EXERCISE DESCRIPTION:
Count how many lines of the data below contain the string "Given"; the reply should be that number alone.
★ ★ ★ ★ ★
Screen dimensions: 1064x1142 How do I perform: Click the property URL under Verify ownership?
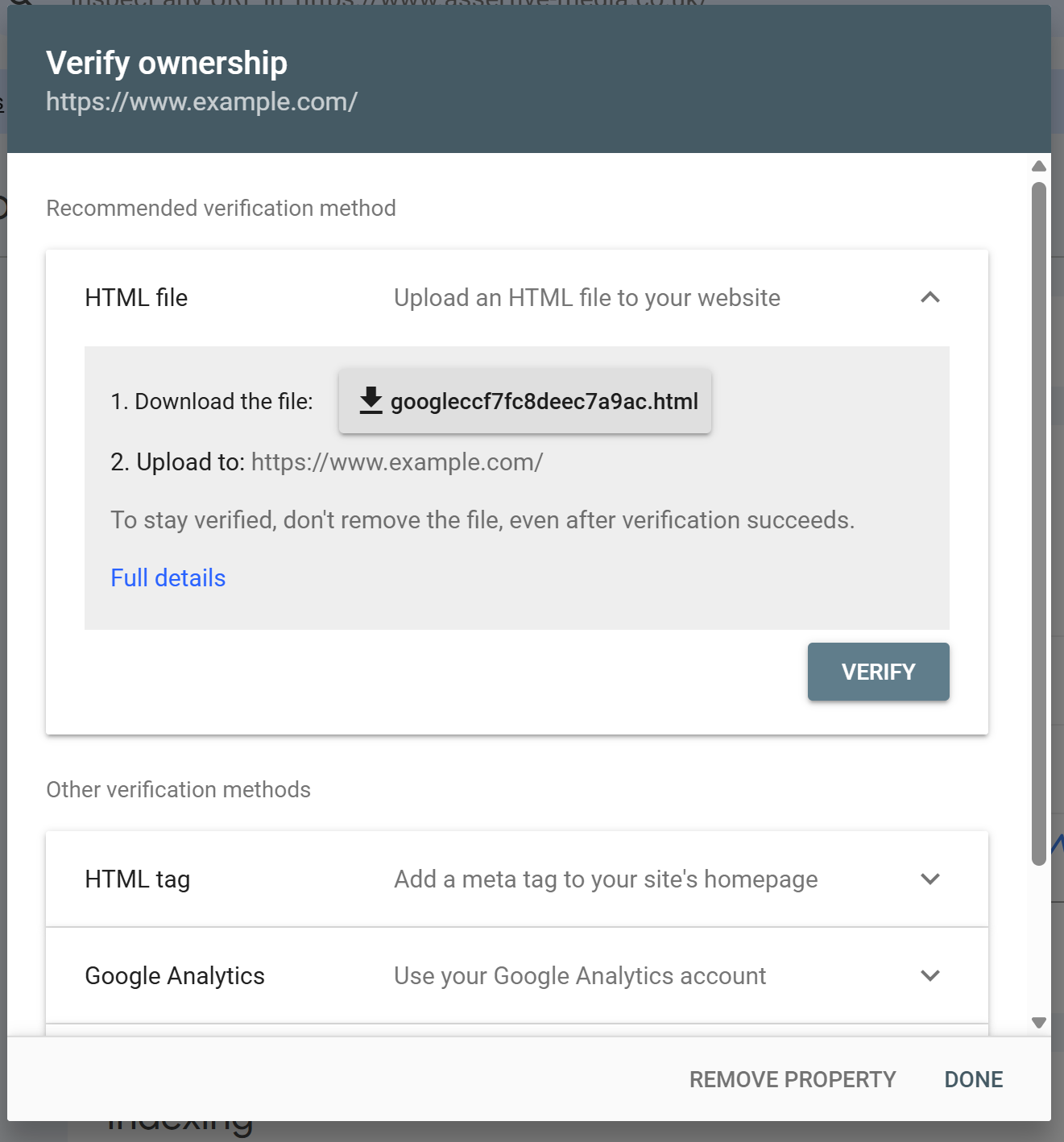(201, 101)
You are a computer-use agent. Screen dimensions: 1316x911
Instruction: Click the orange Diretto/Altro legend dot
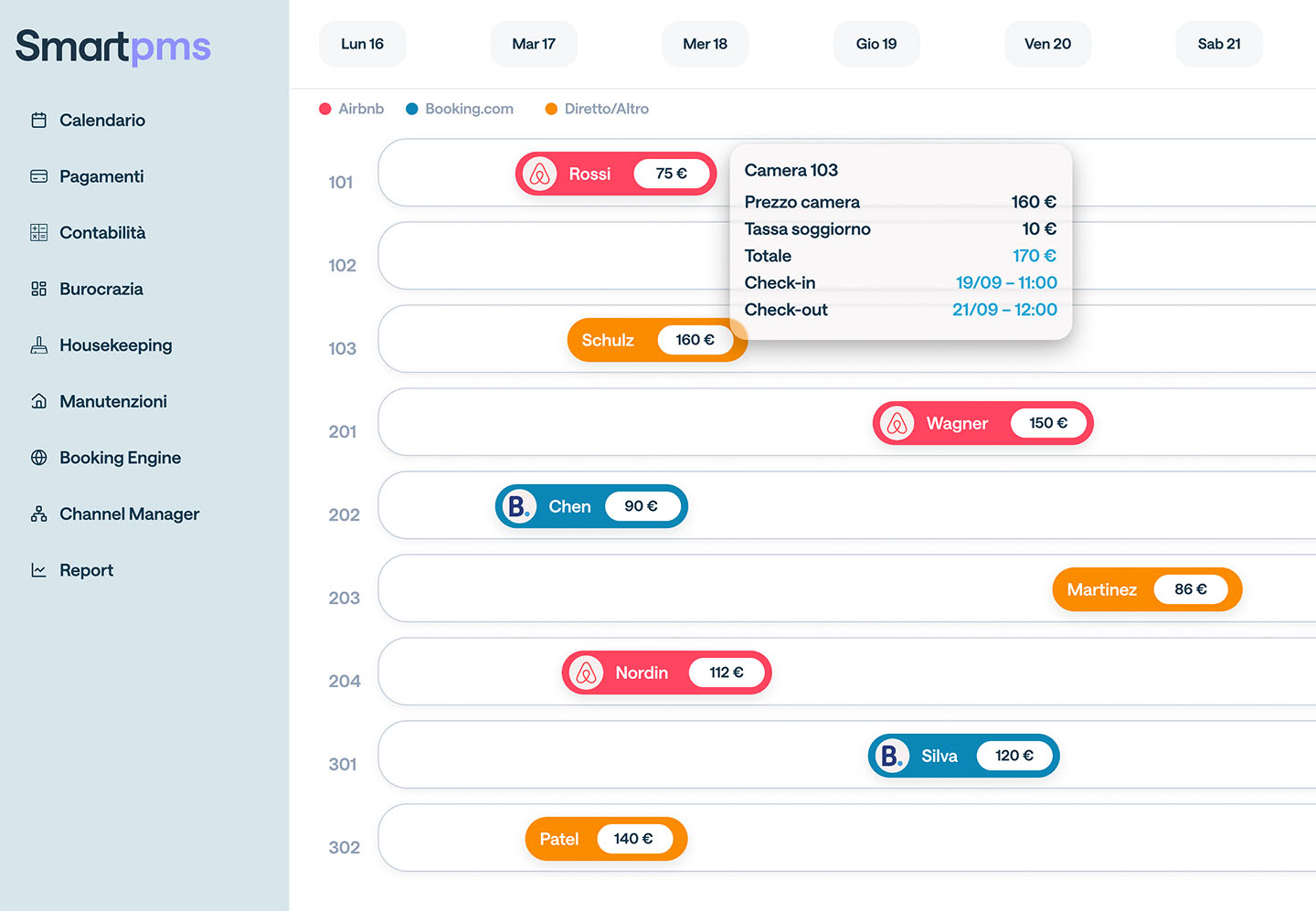pos(551,109)
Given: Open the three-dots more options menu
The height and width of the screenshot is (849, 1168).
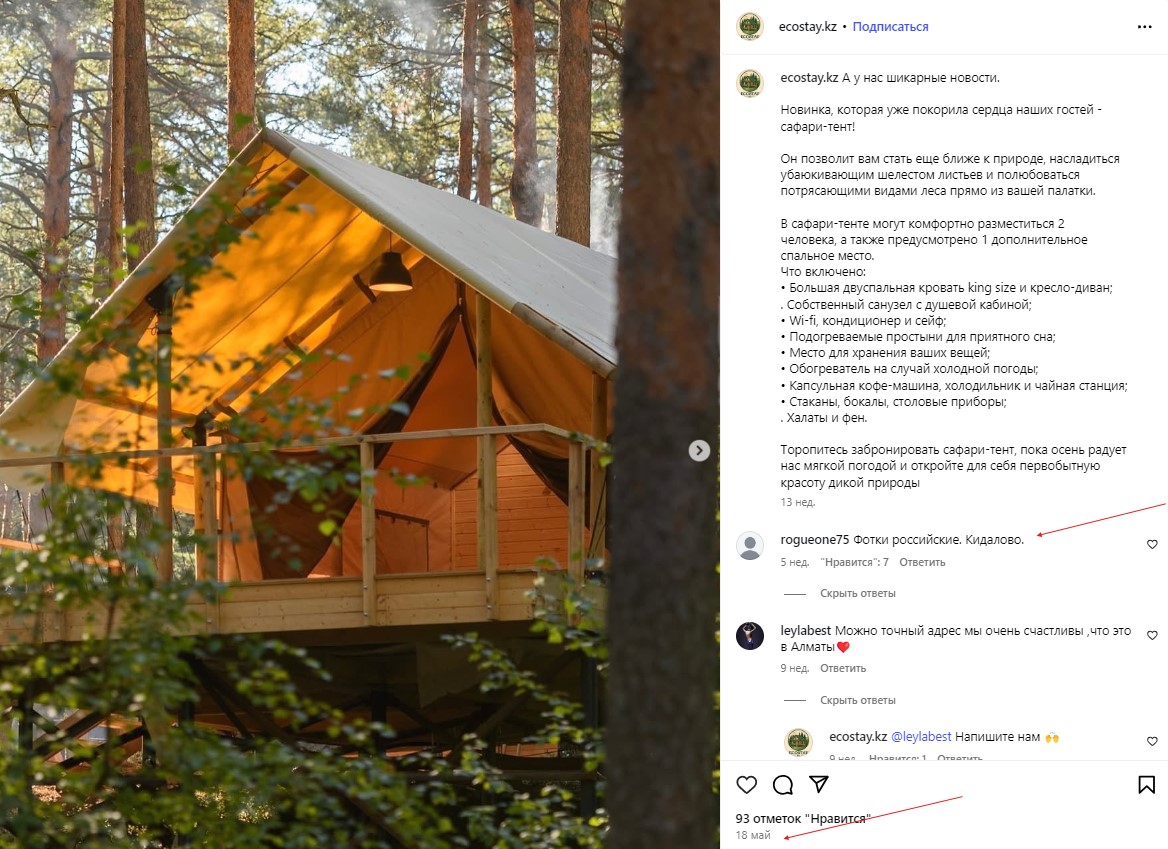Looking at the screenshot, I should click(x=1145, y=27).
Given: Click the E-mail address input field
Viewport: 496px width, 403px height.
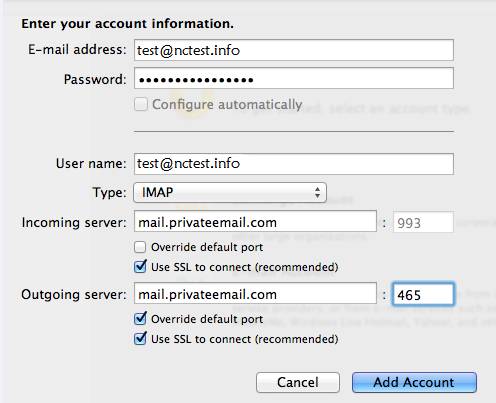Looking at the screenshot, I should [x=294, y=50].
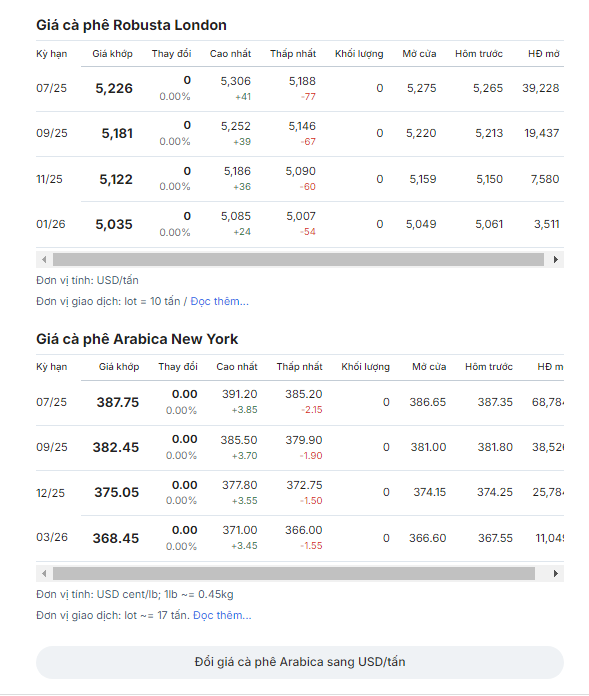Click 'Giá cà phê Robusta London' heading
This screenshot has width=589, height=696.
(131, 25)
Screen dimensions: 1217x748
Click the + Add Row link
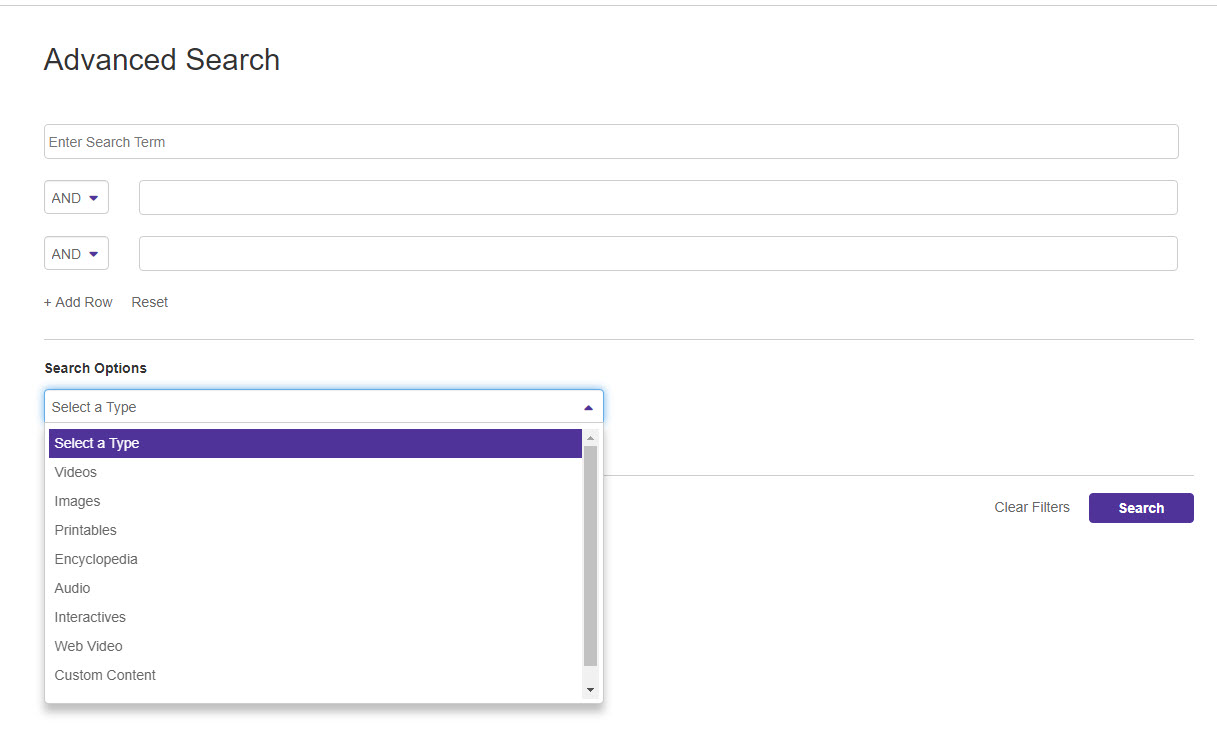pyautogui.click(x=78, y=302)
★ ★ ★ ★ ★
SOLUTION TO THIS TASK:
2